I just wanted to share a lovely email from a Son-Rise Program mom… She’s recently found her inspiration again and it was so beautiful, I just had to share it…
“…sometimes when I’m playing, he is so deep in stimming that I feel like throwing up. 🙂 And on our last call you helped me understand my fear about having postponed my life and my career until Vuk ‘graduates’ from the Son-Rise Program (which in turn was making me very upset when I didn’t see progress)…
Our conversation made me decide that I will allow for thoughts about my career right away. On days when I felt unhappy I would feel so sorry for myself that I had made myself stop the lawyering and the career that was going well…blah blah…
But at the thought of going back to work I felt like I would throw up again 🙂 (Funny I never throw up for real – I guess only in my thoughts 😉
I realized that I was just trying to figure out how to keep a career that I started and that I really didn’t enjoy at all – but didn’t like to face the prospect of leaving it because I had put so much effort into it for years before.
Then, I listened to the Optimal Self Trust CD and this just clenched my problem completely. It told me that I can live my life by following what I think is right (or simply do what I want) even though I don’t have a logical support for it. What a relief! So I have been trying this for a week or so now –
I don’t go to eat until I want to, and then I eat what I want.

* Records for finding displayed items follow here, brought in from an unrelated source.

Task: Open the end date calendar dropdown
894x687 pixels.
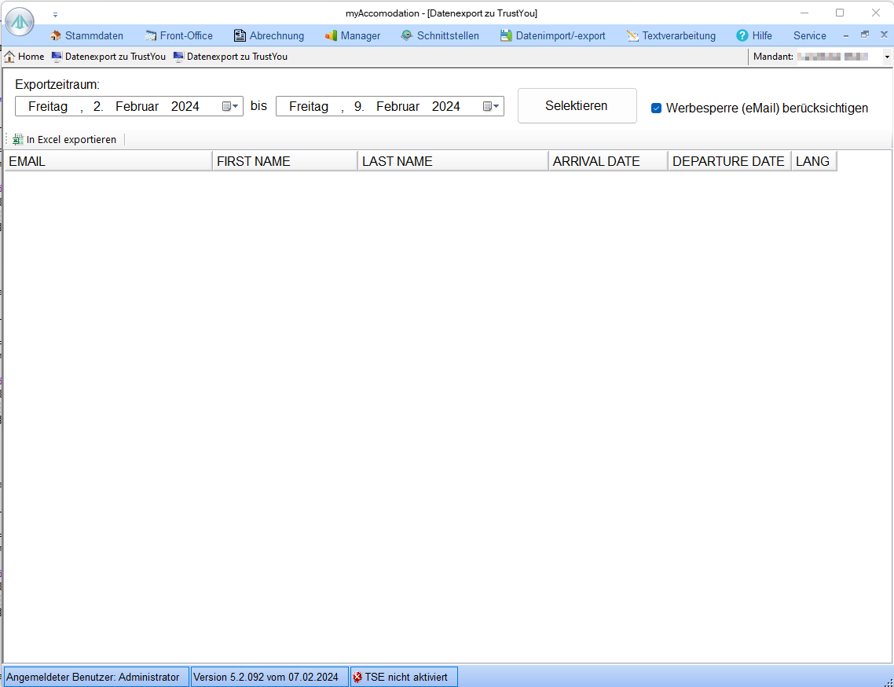Action: point(491,106)
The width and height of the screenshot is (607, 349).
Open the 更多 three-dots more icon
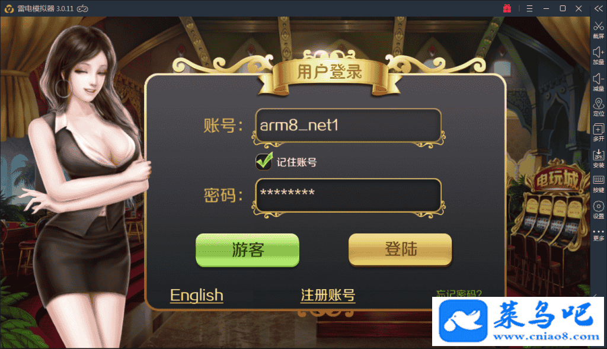(x=599, y=232)
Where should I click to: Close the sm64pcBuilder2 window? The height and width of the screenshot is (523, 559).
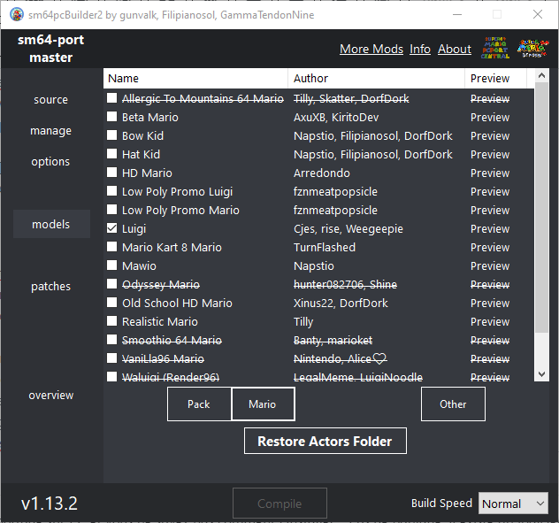537,15
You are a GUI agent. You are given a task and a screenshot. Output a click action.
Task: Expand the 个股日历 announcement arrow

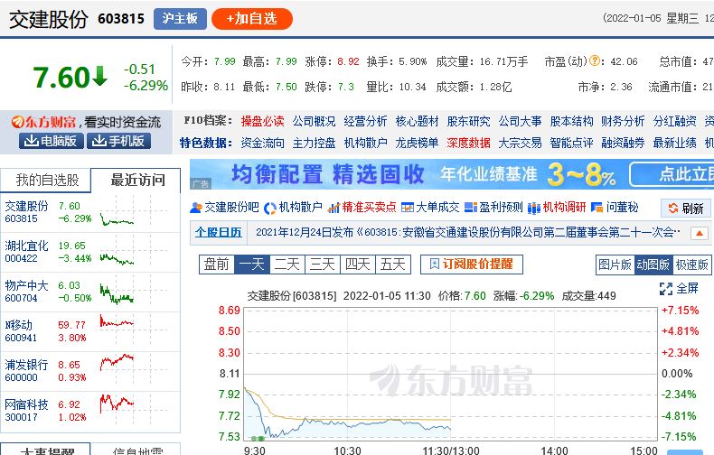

I don’t play with my son when I think I should –
I play with him when I want to play with him.
And I DO go play with him!
(It used to be that I would feel like playing but then I would say “Oh no, I need to address this issue and make some kind of schedule in order to give myself comfort that I will not fail again in playing with him regularly…”) So in fact I would stop myself from doing what I want – because it wasn’t part of a logically prepared plan ??? Seems hilarious now.
SO, it appears that a lot of things in life WILL happen if you just do them when you WANT to do them.